Nordisk Film, the distributors in Sweden of The Twilight Saga: Breaking dawn - part two, had already complained in a lower court about the age limit imposed on them by the Swedish Media Council (Statens medieråd).

"The five films portray a fantasy world without any links to real events," the distributors wrote in their latest appeal.

"The sequences that they refer to in their decision are in our view so far from reality and portrayed in such a way that they do not risk triggering fear or panic with children older than 11."

In their appeal, filed on November 9th, 2012, the distributors also drew the court's attention to the fact that Swedish fans had been handed one of the strictest limits among Western nations.

In neighbouring Denmark and Finland the limit was set at 11, while the French permitted all children to see it, the distributors said in their appeal.
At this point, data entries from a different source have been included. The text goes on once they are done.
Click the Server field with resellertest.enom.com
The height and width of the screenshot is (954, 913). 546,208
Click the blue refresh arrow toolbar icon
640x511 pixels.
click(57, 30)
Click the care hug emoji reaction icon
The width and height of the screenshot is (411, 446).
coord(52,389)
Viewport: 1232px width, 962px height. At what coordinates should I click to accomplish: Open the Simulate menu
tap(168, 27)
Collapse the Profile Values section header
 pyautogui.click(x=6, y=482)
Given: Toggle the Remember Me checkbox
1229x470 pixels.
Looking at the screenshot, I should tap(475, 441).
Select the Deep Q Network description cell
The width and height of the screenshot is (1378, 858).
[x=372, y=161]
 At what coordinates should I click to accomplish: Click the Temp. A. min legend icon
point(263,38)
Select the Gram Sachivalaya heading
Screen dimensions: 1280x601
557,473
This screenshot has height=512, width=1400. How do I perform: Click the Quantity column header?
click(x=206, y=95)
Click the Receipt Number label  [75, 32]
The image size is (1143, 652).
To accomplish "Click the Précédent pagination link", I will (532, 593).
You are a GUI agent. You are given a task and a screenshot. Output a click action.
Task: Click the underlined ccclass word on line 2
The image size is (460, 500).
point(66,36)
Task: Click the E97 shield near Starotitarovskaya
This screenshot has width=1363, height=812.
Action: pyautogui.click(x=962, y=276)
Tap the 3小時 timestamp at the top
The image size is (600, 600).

The UK opted for a 12-year age limit while the US settled for 13.

When the film premiered in Sweden, many younger fans expressed their disappointment.

"Usually, you don't go to the cinema alone, and I don't think Twilight is so disturbing that it scares you," teenager Nilla Blomlöv told Sveriges Radio (SR).

The distributors claimed the age limit was sexist and paternalistic, writing in their appeal that films with a young, male target audience often slipped through without limitations.

"Nordisk Film believes that films that speak to young women should be judged by the same criteria as films that primarily speak to young men," they wrote.

"Young women should not be seen as more sensitive than young men," they added, before citing Skyfall, Harry Potter, Pirates of the Carribean, Predator and The Hunger Games as examples.

The Supreme Administrative Court rejected the appeal last week and upheld a lower court's verdict.

In its decision, the court stated that it will only look at appeals if they may set a legal precedent, or if the lower court can be shown to have been negligent or made a gross error of judgement.

The Supreme Administrative Court found that the Nordisk Film appeal satisfied neither criterion.